Melanoma
Wu Qiongyao shows the skin ointments which her husband uses for his ulcers at Heshan village, in Shimen county, central China's Hunan Province, June 3, 2014. Reuters/Jason Lee

Two small studies have reported success stories of personalised vaccines treating melanoma patients. The findings recorded in these studies are big steps towards personalised therapies, even though vaccines are still unlikely to be used as standard treatment.

The researchers were able to spur the immune system of the patients with the cancer by using the unique differences in each of their condition. During the early stages of the study, a total of 19 patients were treated. The next step was to test the vaccines in larger clinical trials. More work is needed to check how these vaccines are better than existing treatments, how they are able to improve survival rates and what their long-term effects would be. The vaccines were designed by studying the faulty molecules in the patients’ tumours.

The first study used the molecule RNA; the second used protein molecules. Both have been published in the journal Nature under “Personalized RNA mutanome vaccines mobilize poly-specific therapeutic immunity against cancer” and “An immunogenic personal neoantigen vaccine for patients with melanoma.”

The faulty molecules were personal to each tumour, and by including them in the vaccines, it was possible to activate the body’s immune system. It recognised the tumours and attacked them, keeping at bay any disease left behind.

“The promising results show that personalised cancer vaccines designed to treat skin cancer are safe to use, and that for some patients, they can successfully harness the power of the body’s own immune system to kill cancer cells,” Dr. Catherine Pickworth, science communication officer at Cancer Research UK, said.

A total of 13 patients were included in the first study, and all of them had stage III or IV melanoma. Eight had detectable cancer post surgery. After the vaccines were administered, the patients became disease-free by the end of the follow-up period of one-two years.

There was a relapse in the remaining five patients between surgery and the start of the vaccination programme. One of the five patients responded well to treatment and remained free of the disease for over two years, whereas another showed partial response.

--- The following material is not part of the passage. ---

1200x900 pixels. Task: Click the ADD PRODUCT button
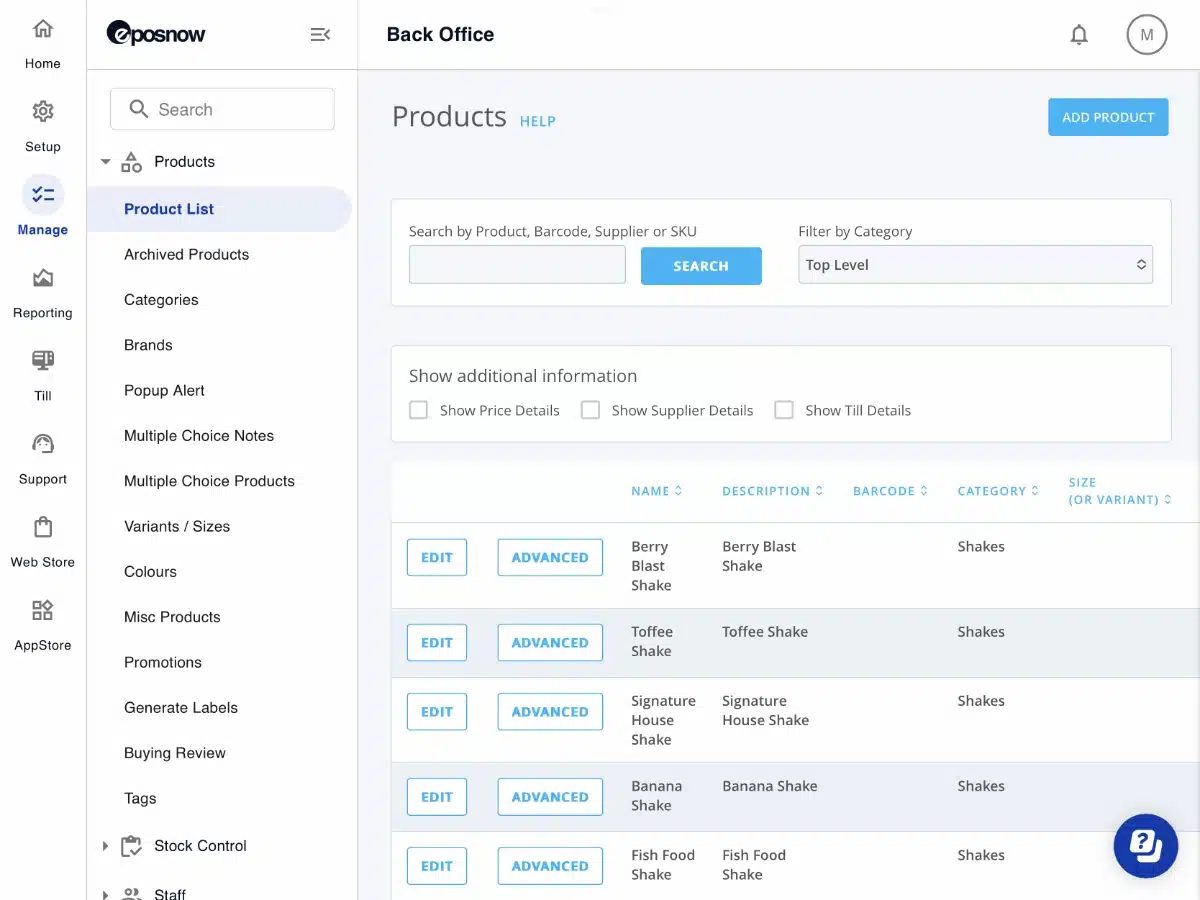pyautogui.click(x=1108, y=117)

The second study had six patients, each receiving a series of seven vaccinations once the melanoma was removed surgically. The tumours had a high risk of spreading but had not received other treatment. Four of them had stage III melanoma and post-vaccination; the disease did not recur 25 months later. The two other patients with stage IV melanoma did have a relapse, although they responded well to other treatments using the immunotherapy drug pembrolizumab.